"How should we be?" exclaimed Mopsy, whom the languid influences of a sultry August had made ill-humoured and cynical. "She was not brought up in the gutter."

"Mopsy," cried her sister, with a gasp of surprise and delight, "it's an invitation!"

"What?"

"Listen—

"'Dear Miss Vandeleur,—

"'We have just received a telegram from Buenos Ayres. Mr. Tregonell and Captain Vandeleur leave that port for Plymouth this afternoon, and will come straight from Plymouth here. I think you would both wish to meet your brother on his arrival; and I know Mr. Tregonell is likely to want to keep him here for some time. Will you, therefore, come to us early next week, so as to be here to welcome the travellers?

"'Very sincerely yours,

"'Christabel Tregonell.'"

"This is too delicious," exclaimed Dopsy. "But however are we to find the money for the journey? And our clothes—what a lot we shall have to do to our clothes. If we only had credit at a good draper's."
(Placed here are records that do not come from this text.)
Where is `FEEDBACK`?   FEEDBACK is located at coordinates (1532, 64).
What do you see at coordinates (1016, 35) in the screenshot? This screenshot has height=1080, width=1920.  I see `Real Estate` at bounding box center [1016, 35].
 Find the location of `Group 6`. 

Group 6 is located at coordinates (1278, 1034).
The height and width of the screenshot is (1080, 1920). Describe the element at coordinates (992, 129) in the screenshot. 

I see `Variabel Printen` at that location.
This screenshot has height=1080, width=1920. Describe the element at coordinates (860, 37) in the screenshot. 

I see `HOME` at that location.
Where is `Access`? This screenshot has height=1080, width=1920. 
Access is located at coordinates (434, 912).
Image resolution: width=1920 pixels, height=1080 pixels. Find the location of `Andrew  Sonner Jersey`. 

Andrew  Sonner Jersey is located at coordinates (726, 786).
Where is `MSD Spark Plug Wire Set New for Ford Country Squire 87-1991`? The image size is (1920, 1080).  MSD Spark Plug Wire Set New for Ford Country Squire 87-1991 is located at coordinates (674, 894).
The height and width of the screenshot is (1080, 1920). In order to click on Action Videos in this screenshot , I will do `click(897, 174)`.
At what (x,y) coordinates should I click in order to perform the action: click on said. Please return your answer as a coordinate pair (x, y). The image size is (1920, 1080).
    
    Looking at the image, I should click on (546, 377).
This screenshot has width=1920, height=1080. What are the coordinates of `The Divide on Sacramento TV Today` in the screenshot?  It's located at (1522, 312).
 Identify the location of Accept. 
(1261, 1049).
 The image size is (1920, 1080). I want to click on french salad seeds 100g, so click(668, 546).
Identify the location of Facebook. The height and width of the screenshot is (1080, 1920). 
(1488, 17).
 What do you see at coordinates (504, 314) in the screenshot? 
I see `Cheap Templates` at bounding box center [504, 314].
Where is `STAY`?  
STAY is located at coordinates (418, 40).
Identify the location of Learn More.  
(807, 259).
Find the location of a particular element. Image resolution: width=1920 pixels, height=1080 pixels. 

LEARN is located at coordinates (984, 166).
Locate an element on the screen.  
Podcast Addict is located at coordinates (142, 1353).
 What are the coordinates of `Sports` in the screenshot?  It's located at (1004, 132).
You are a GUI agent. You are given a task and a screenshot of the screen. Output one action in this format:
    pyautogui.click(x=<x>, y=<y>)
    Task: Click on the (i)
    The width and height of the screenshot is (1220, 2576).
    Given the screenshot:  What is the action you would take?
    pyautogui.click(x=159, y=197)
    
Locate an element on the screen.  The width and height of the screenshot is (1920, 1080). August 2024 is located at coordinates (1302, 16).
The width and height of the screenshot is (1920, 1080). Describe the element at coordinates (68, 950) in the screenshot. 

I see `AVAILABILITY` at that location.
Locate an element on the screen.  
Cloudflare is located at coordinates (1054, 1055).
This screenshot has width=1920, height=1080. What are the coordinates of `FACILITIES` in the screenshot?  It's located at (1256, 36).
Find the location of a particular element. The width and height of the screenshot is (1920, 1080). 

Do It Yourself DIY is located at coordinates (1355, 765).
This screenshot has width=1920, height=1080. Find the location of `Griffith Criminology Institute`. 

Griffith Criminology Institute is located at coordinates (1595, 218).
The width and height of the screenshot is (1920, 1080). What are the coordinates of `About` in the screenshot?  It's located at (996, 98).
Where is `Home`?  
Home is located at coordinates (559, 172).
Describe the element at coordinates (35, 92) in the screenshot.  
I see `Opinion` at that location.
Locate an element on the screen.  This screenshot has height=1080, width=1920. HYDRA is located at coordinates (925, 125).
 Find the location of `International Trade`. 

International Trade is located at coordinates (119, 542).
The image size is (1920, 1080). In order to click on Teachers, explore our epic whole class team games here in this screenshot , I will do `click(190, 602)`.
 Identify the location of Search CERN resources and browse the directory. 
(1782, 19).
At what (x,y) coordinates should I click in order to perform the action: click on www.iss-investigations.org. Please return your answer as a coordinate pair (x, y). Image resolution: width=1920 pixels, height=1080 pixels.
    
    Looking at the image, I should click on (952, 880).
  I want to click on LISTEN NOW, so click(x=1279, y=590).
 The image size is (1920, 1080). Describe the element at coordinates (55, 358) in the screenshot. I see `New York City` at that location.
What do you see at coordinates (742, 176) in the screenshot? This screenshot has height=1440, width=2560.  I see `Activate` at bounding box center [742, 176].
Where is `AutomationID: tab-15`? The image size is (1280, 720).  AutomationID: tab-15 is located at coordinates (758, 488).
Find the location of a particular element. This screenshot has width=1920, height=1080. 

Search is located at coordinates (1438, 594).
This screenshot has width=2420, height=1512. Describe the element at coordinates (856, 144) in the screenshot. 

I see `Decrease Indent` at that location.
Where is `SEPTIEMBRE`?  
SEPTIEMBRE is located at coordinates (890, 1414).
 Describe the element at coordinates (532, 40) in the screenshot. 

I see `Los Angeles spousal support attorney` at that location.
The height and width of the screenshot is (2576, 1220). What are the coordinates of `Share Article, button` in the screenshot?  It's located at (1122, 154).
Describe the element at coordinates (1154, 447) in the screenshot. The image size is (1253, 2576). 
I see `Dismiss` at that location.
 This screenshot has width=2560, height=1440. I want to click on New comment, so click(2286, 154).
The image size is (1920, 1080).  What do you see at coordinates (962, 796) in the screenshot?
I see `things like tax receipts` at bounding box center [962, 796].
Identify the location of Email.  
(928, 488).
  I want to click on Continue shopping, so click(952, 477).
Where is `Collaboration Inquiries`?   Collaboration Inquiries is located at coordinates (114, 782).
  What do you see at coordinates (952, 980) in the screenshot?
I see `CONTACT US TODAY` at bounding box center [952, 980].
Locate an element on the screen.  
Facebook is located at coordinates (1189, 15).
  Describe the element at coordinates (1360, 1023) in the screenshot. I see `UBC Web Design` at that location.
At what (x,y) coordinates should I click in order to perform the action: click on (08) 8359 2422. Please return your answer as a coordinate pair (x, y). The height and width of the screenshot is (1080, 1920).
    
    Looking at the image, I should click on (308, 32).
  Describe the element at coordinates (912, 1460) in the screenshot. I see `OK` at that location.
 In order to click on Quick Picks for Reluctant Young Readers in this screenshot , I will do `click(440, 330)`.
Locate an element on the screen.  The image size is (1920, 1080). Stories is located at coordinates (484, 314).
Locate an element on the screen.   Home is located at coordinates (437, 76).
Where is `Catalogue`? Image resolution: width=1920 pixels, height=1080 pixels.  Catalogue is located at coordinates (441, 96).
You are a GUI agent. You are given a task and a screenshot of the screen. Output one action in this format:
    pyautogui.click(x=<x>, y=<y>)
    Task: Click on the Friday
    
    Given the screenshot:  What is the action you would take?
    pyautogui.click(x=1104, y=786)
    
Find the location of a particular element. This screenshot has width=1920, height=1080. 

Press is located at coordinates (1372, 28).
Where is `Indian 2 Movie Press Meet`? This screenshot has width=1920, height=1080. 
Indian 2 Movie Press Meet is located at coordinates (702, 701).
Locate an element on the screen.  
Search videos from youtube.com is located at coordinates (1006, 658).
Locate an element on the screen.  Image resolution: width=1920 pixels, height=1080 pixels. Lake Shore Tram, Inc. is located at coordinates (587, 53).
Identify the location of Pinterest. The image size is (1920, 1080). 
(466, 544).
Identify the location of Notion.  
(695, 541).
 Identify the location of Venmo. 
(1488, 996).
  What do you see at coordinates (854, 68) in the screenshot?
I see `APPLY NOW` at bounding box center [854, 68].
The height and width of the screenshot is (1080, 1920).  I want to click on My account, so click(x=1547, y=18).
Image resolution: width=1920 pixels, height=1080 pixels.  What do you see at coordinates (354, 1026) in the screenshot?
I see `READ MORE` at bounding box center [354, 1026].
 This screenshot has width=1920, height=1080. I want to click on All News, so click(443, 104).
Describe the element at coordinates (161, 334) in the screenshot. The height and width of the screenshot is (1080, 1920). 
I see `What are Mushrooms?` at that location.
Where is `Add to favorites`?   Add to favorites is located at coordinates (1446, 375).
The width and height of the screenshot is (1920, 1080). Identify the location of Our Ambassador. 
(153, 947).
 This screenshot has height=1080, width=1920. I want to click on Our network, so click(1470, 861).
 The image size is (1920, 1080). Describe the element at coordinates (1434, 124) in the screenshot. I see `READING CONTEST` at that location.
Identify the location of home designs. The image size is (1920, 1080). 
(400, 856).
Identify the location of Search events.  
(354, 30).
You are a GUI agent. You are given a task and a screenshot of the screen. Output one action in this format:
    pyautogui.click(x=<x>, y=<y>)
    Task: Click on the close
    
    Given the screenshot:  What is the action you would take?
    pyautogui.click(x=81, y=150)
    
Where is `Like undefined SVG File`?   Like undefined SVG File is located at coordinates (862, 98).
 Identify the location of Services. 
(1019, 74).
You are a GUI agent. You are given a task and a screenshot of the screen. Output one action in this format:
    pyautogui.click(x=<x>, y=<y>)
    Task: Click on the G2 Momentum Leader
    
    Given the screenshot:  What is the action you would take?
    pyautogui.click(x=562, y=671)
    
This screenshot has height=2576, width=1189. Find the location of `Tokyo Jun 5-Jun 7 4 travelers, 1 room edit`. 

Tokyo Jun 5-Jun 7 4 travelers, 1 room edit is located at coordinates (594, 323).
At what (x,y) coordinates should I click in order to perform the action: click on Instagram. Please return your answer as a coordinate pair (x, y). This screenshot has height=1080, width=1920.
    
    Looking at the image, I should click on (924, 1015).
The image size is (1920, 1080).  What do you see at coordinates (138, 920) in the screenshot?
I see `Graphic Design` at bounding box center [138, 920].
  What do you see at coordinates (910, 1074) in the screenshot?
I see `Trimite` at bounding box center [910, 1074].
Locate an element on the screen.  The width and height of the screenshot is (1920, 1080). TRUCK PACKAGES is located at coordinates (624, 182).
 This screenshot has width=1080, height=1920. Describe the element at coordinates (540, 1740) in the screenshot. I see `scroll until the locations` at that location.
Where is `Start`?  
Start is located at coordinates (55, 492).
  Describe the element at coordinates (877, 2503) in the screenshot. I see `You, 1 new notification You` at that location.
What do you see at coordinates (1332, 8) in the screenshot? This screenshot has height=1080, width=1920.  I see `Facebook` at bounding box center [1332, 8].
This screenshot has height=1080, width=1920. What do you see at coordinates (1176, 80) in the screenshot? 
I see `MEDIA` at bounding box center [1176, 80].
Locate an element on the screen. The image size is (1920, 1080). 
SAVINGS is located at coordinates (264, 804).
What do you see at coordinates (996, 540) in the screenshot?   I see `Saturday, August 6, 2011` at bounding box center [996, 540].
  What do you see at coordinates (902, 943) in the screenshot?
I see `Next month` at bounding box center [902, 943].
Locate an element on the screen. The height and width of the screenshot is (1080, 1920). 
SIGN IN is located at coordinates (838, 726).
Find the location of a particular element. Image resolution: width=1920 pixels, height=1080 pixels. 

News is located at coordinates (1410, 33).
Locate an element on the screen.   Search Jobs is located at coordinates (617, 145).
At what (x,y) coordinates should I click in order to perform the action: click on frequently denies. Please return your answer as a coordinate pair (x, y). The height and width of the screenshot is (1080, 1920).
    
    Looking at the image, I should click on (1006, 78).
"Suppose we were to try our landlady's plan, for once in a way," suggested Mopsy, faintly, "and get a few things from that man near Drury Lane who takes weekly instalments."

"What, the Tallyman?" screamed Dopsy. "No, I would rather be dressed like a South Sea Islander. It's not only the utter lowness of the thing; but the man's goods are never like anybody else's. The colours and materials seem invented on purpose for him."

"That might pass for high art."

"Well, they're ugly enough even for that; but it's not the right kind of ugliness."